_REQUIRED TASK_
Give the rows as a JSON list of strings, one per line with blank lines omitted, starting at the line that contains "Where should I" and ending after the line that contains "tap(153, 819)". Leave the pictures out of the answer.

==== GIVEN ENTRIES ====

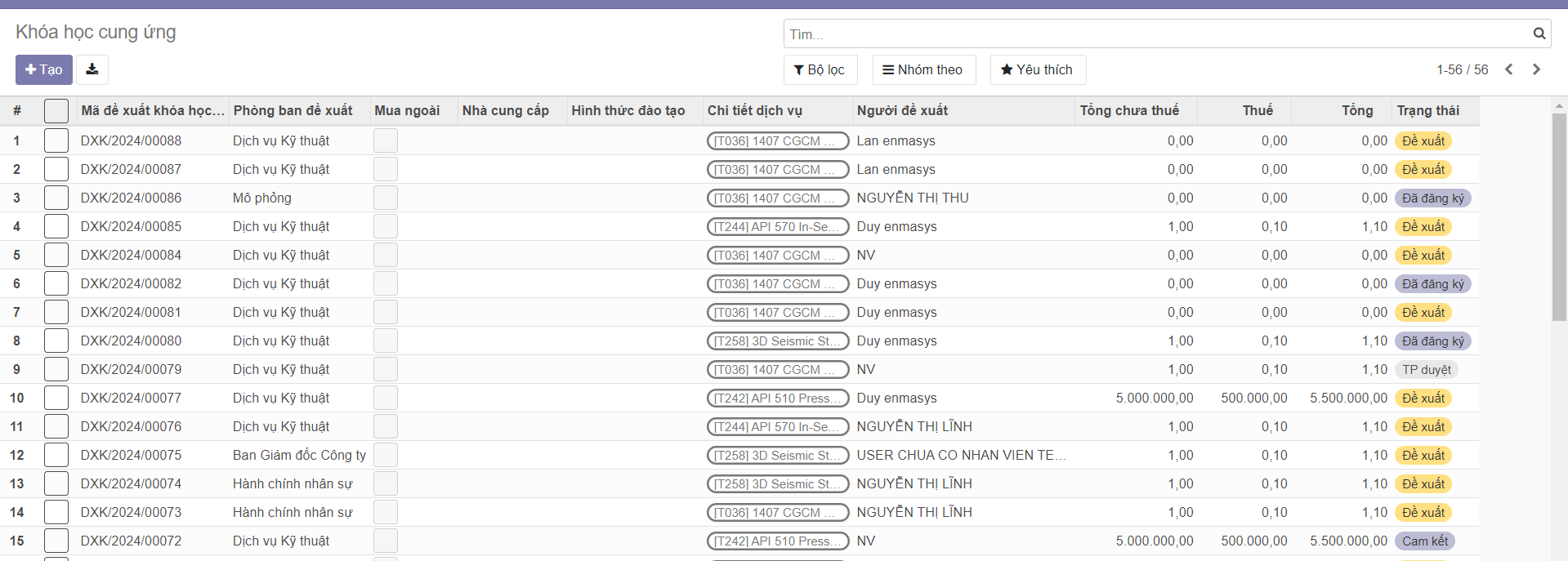
Task: Click the 1-56 / 56 pager counter
Action: coord(1462,69)
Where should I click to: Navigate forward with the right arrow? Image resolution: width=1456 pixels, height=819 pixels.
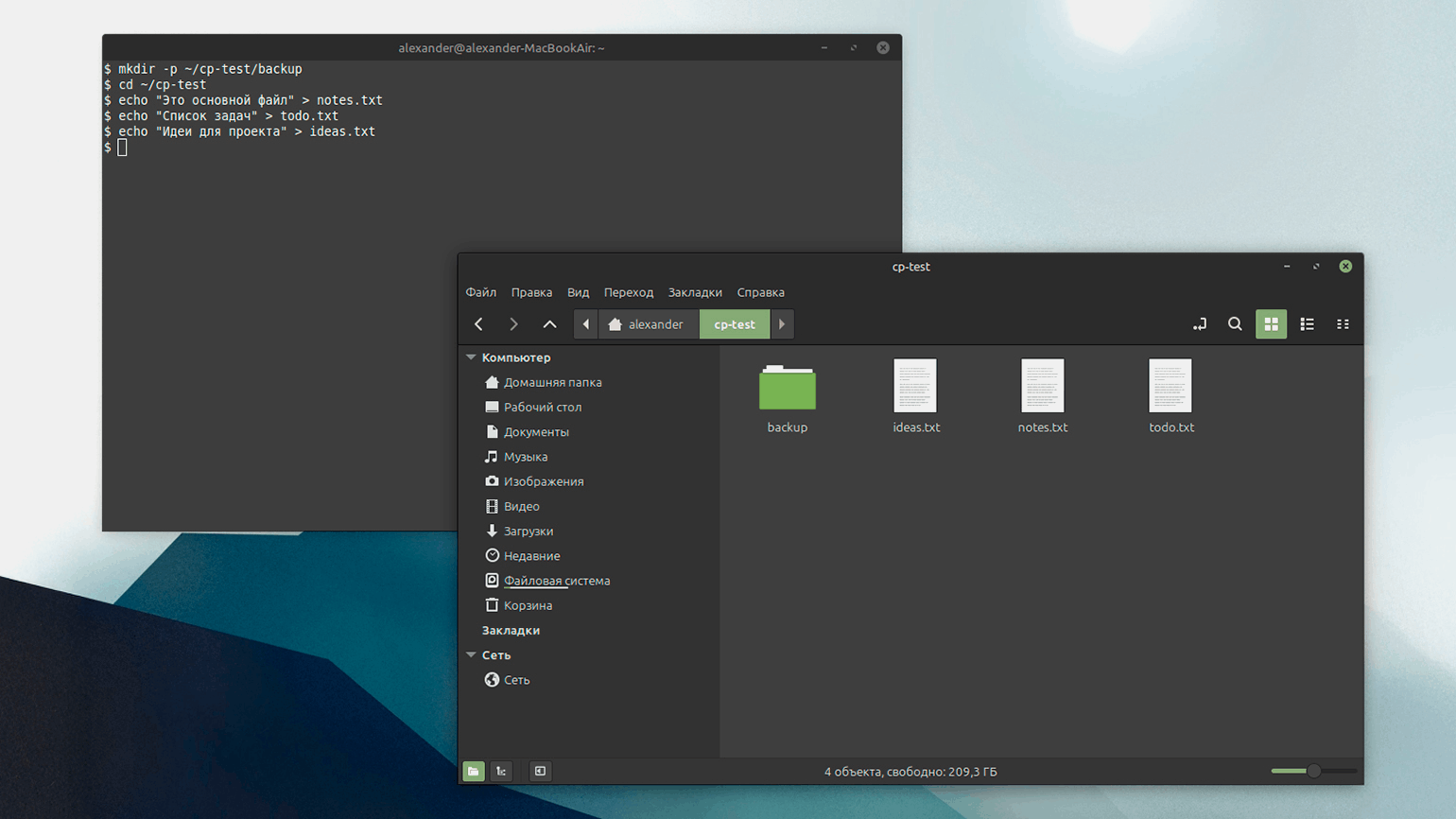(513, 324)
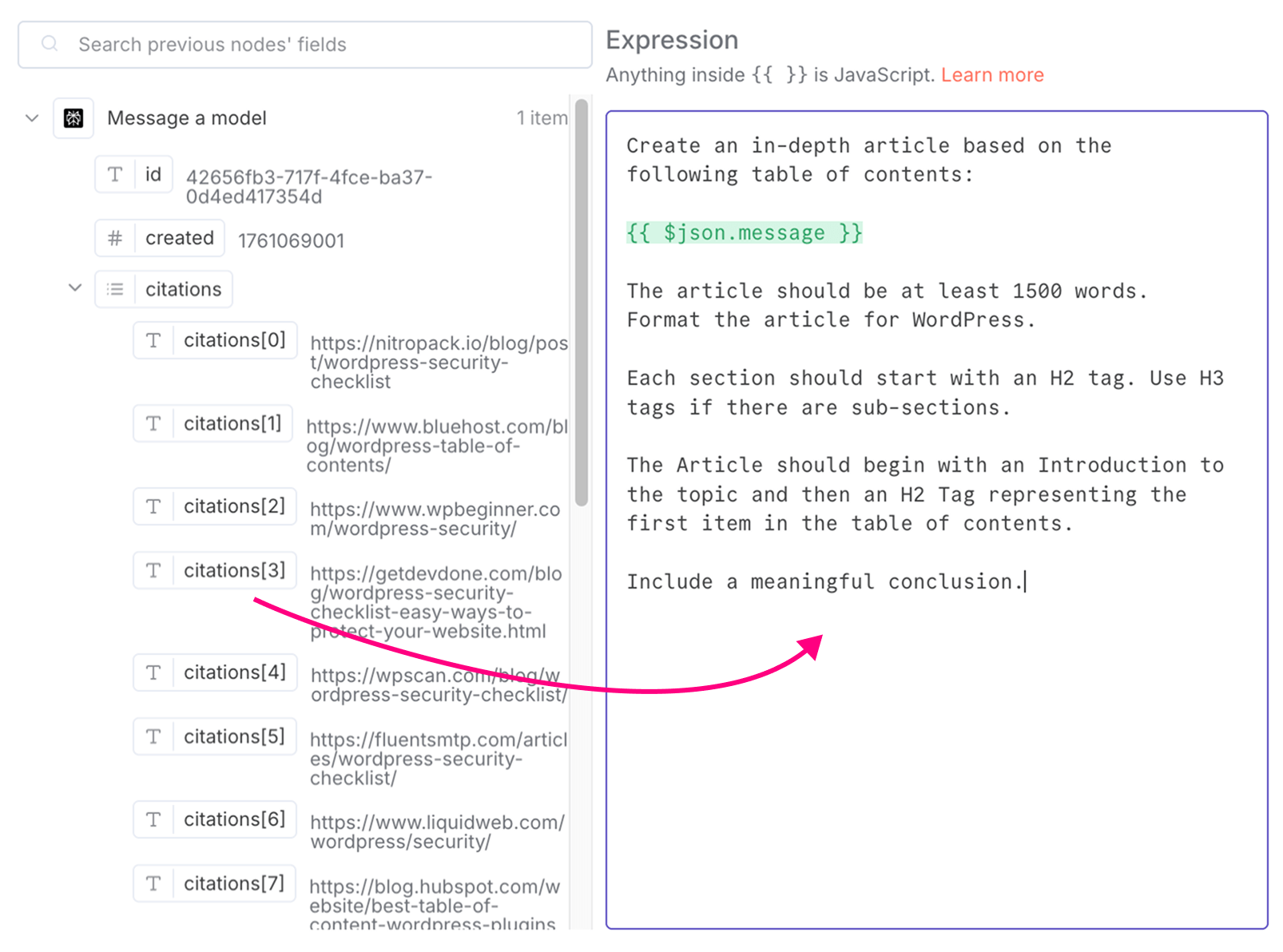Click the text icon for citations[6]

tap(153, 819)
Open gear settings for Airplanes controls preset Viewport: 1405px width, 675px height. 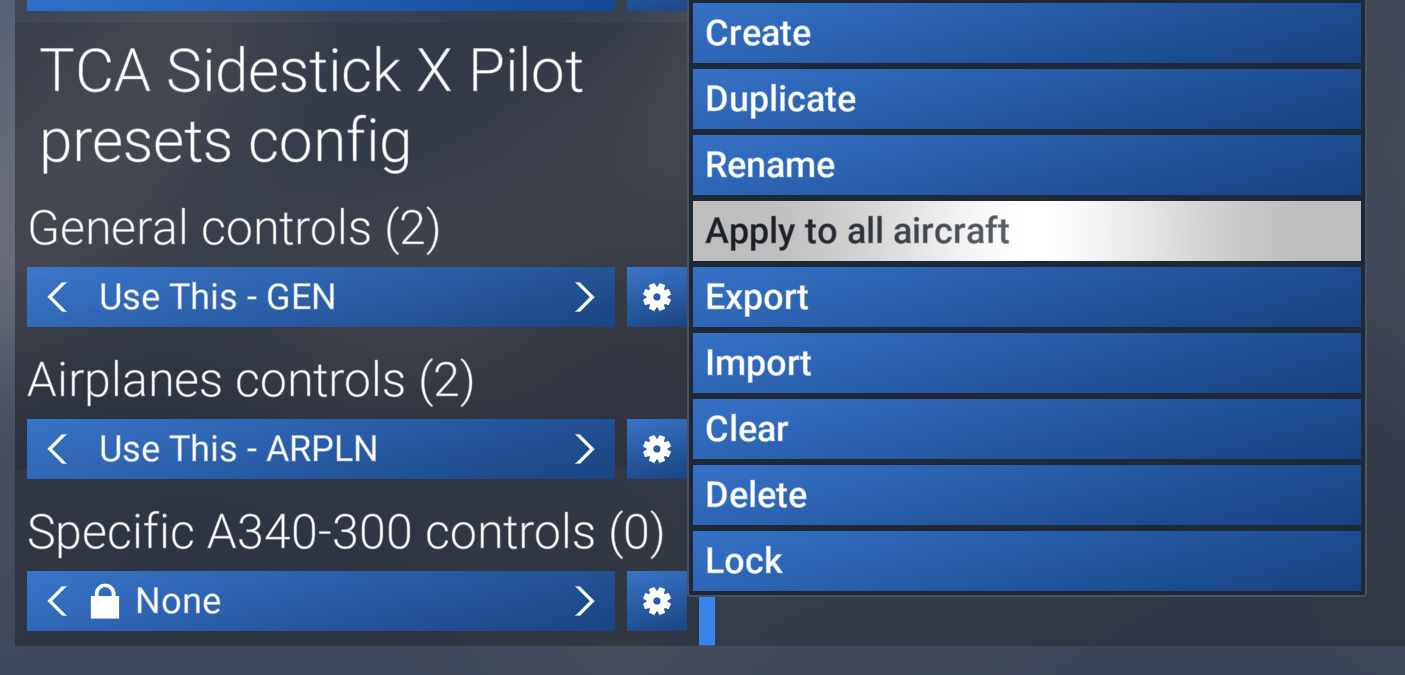pos(656,449)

====

_TASK RESULT_
[
  "Where should I click to: Navigate forward with the right arrow? Image resolution: width=1456 pixels, height=819 pixels.",
  "(513, 324)",
  "Click the text icon for citations[6]",
  "tap(153, 819)"
]